The politicians who have fulminated against the press over the past few days are tainted, too. Far from urging the police to conduct a full investigation, they have long cosied up to the tabloids. Alastair Campbell, Tony Blair’s powerful director of communications, came from the Daily Mirror. Andy Coulson, who resigned as editor of the News of the World in 2007, went on to run David Cameron’s communications machine. Fear seems to play a role. One member of the parliamentary culture committee alleged last year that members had been warned they could be targeted by newspapers if they insisted on summoning Mrs Brooks to give evidence against her will.
It is a depressing mess—and one with wide consequences.
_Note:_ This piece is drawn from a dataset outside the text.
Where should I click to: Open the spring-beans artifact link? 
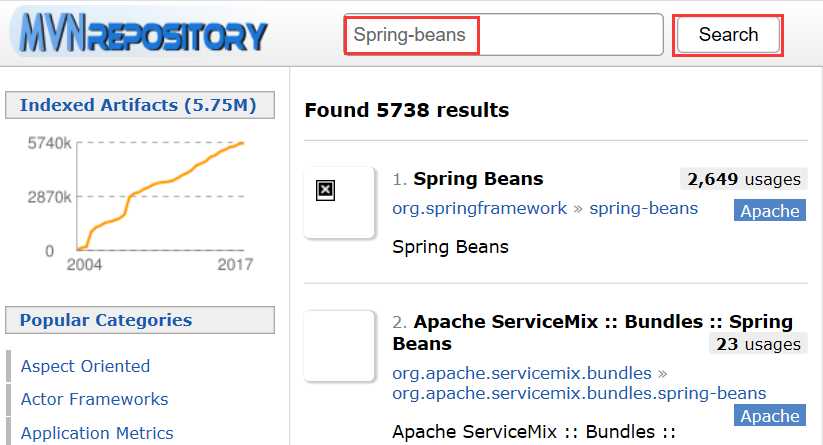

As the Times, another Murdoch paper, has correctly pointed out, British journalism is in its equivalent of the MPs expenses scandal. Given the uselessness of the Press Complaints Commission throughout, this affair will only encourage demands for regulatory oversight of the press. This would probably do more harm than good. Britain already has the toughest libel laws in the world, which have been misused repeatedly to protect the rich and the powerful; and giving the state power to regulate the press is a dangerous temptation to governments.
So what should be done? Within News International anyone implicated directly in any aspect of this saga—not just the apparent phone hacking at the News of the World but the obfuscations since—should immediately stand down, pending a proper police investigation. Then there needs to be a judicial inquiry, with the power to call witnesses, including police officers, under oath. That should cover all newspapers, not just Mr Murdoch’s, and ferret out other dodgy activities, such as obtaining private medical records and credit-card transactions. If the result of such an inquiry is a bloodbath in Fleet Street and Scotland Yard, so be it. Mr Cameron’s refusal to push ahead with this forcefully is incredibly cowardly and shortsighted.
Some MPs have called for News Corporation’s purchase of the 61% of BSkyB it does not already own to be delayed, while Britain’s media regulator investigates whether the firm is a “fit and proper” owner of the satellite-TV company. That is a stretch. The acquisition, which this newspaper thought was fair, is a matter of competition law. The regulator can find a broadcaster to be unfit, and yank its licence, at any time.
It also misses the point. Mr Murdoch is a ferocious businessman who has helped steer media through a treacherous digital transition. But if it is proven that News Corporation’s managers condoned lawbreaking, they should not be running any newspaper or television firm. They should be in prison.